Note that this page serves garbage to Opera (and possibly other browsers) if it identifies as itself, so Opera has a user-agent override set on this site to make the site think it is something else.
You would think that Pocket IE would be able to render Microsoft's own site properly, especially the parts about IE. But no. Pocket IE's frameset approach is absolute Hell on this page. The clumsy frameset handling simply cannot cope. There is no option that can make this page look good in Pocket IE.
NetFront still insists on using a full frameset, but at least you can select and maximise different frames easily. That does not stop it being annoying of course. The content of some of the frames is completely obscured, and difficult to access. To make matter worse, the font chosen by NetFront has to be the smallest I have seen on a device, and is completely impossible to read.
The frameset is rendered, and the pages are all too small. Some of them can be resized, but not the most important one of all - the actual information you want to read. The content is impossible to see. It seems Minimo does not want you to read about their competition.
The good point is that it will be very easy to navigate between frames, and the thumbnail view would do a lovely job with this page. Trying to read would still be clumsy, but the overview would be welcome in Pocket IE and NetFront.

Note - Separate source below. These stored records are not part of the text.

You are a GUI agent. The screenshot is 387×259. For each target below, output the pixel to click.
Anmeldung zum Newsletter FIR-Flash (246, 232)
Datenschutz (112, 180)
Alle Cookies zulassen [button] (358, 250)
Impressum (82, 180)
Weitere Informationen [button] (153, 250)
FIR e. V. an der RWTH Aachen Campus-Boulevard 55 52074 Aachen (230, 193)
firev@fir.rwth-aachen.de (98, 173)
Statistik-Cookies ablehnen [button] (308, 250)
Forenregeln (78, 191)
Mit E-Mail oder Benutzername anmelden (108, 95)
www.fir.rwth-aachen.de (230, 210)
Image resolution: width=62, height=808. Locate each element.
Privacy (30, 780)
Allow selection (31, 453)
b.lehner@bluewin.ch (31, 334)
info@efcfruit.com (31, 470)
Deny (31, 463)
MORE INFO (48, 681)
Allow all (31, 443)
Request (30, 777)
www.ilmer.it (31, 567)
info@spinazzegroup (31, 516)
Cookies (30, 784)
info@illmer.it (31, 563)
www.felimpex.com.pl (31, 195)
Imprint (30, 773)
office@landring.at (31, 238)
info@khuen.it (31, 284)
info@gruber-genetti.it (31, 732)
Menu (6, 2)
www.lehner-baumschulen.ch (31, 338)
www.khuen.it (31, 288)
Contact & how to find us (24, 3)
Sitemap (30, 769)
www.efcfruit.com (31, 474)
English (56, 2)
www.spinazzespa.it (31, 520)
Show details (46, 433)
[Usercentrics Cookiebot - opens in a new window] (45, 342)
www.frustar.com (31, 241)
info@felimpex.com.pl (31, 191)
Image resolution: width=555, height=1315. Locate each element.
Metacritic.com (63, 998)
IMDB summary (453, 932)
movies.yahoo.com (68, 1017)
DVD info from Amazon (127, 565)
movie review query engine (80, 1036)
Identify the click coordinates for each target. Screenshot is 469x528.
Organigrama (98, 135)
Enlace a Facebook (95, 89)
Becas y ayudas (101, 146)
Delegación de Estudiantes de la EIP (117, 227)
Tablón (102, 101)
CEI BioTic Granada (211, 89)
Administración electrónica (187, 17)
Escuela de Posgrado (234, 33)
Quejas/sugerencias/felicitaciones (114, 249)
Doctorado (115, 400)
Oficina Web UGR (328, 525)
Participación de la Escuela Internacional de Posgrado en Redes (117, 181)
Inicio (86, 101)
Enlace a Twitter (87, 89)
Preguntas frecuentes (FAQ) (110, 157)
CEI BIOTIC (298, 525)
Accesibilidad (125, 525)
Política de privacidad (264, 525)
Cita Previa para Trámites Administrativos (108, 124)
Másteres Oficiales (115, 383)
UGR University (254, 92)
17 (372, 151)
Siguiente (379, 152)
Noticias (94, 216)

The frames are rendered as a complete frameset. As long as you have a mouse, it is possible to change the size of the frames a little, so that the frame with the main content has enough space for just one or two words per line. However, most of the content is still invisible, and completely inaccessible. Also, it is difficult or impossible to change the size of the frames back again after making the right frame larger. The page remains almost impossible to use.
MSDN sends a garbage page to OpenWave. This is not OpenWave's fault, it is the fault of the ignorant Web site administrators. However, it does not matter anyway, since OpenWave could not display the frameset, even if it was given it, and the site is unusable without the frameset. OpenWave could not use this site.
Even with a page that is so horribly designed, Opera's approach is surprisingly good. Again, the frames are merged, one after the other. The page remains very easy to use, and along with Opera Mini, this is by far the best of the browsers tested. The native Opera has a small problem with frame ordering when running external programs, so taking screenshots may cause the frames to change sequence. This is a bug in the 8.5 engine used in this release, and is fixed in later versions of the engine (this problem does not occur in Opera Mini).
The formatting is a little less ornate than in native Opera, and the reduced quality on the images is a little more obvious. The rendering is also a little more compact, but the site is just as easy to use.
Well, it does not take too much effort to realise that only two browsers successfully coped with all the pages, and they share a common name. I am quite sure there will be some that defeat Opera, probably ones that really rely on desktop screen size to work (such that they will not let you continue unless your screen is a certain size), or pages that deliberately sniff and block it, or maybe ones that rely too heavily on use of plugins. But in general, Opera seems to cope with difficult pages far better than the other device browsers.
Add in it's impressive capabilities, such as its ability to use XMLHttpRequest (AJAX) applications, and its very good support for standards such as DOM, CSS (even particularly useful things for devices, like media queries, and the obviously important handheld media), and SVG. Its low resource usage, and small footprint are also very important benefits. All in all, Opera manages to outshine the other device browsers.